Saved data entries
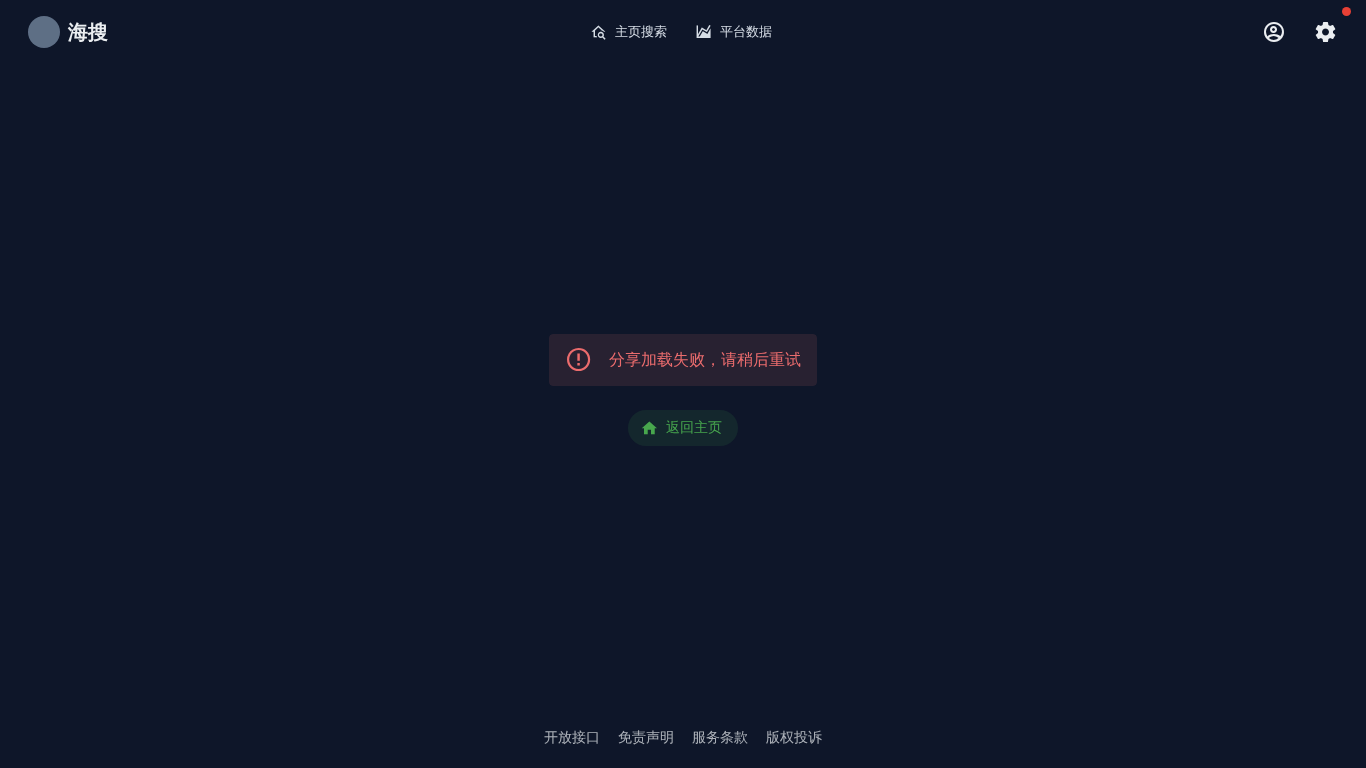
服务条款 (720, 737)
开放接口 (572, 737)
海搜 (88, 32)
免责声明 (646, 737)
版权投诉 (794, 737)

---

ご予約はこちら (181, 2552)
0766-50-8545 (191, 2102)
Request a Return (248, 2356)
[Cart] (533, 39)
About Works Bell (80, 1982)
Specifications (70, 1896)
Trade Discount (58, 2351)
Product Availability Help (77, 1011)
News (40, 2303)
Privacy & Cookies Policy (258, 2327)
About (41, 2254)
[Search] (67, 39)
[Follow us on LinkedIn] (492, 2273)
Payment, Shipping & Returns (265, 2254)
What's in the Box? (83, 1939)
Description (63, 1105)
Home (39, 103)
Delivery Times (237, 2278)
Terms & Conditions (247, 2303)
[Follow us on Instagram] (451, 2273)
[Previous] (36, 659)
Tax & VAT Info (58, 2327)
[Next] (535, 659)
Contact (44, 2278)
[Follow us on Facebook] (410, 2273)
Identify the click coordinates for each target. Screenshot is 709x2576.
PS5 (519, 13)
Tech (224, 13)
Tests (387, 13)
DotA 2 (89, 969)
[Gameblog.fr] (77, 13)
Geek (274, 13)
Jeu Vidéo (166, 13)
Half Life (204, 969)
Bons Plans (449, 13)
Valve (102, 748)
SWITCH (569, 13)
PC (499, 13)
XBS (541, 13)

* * *

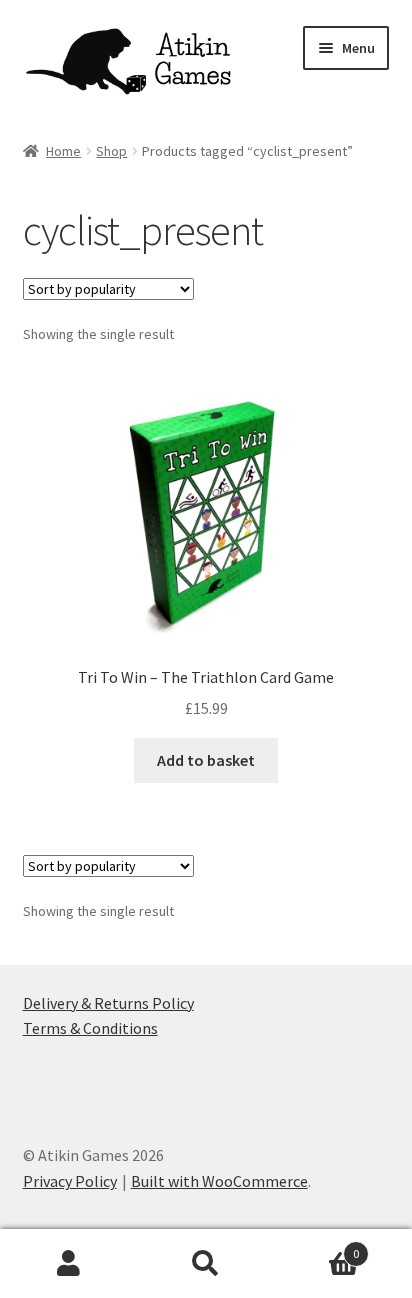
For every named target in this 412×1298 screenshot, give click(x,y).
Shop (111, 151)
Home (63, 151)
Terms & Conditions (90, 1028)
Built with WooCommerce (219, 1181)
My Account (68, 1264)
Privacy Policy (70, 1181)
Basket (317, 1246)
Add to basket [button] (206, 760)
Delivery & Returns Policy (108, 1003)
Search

**Action item:**
Look through the entries above and quote exactly the lines from the line with "Home (39, 103)" to the line with "PS5 (519, 13)", counting both of those lines.

**Task result:**
Home (39, 103)
Delivery Times (237, 2278)
Terms & Conditions (247, 2303)
[Follow us on Instagram] (451, 2273)
[Previous] (36, 659)
Tax & VAT Info (58, 2327)
[Next] (535, 659)
Contact (44, 2278)
[Follow us on Facebook] (410, 2273)
Identify the click coordinates for each target. Screenshot is 709x2576.
PS5 (519, 13)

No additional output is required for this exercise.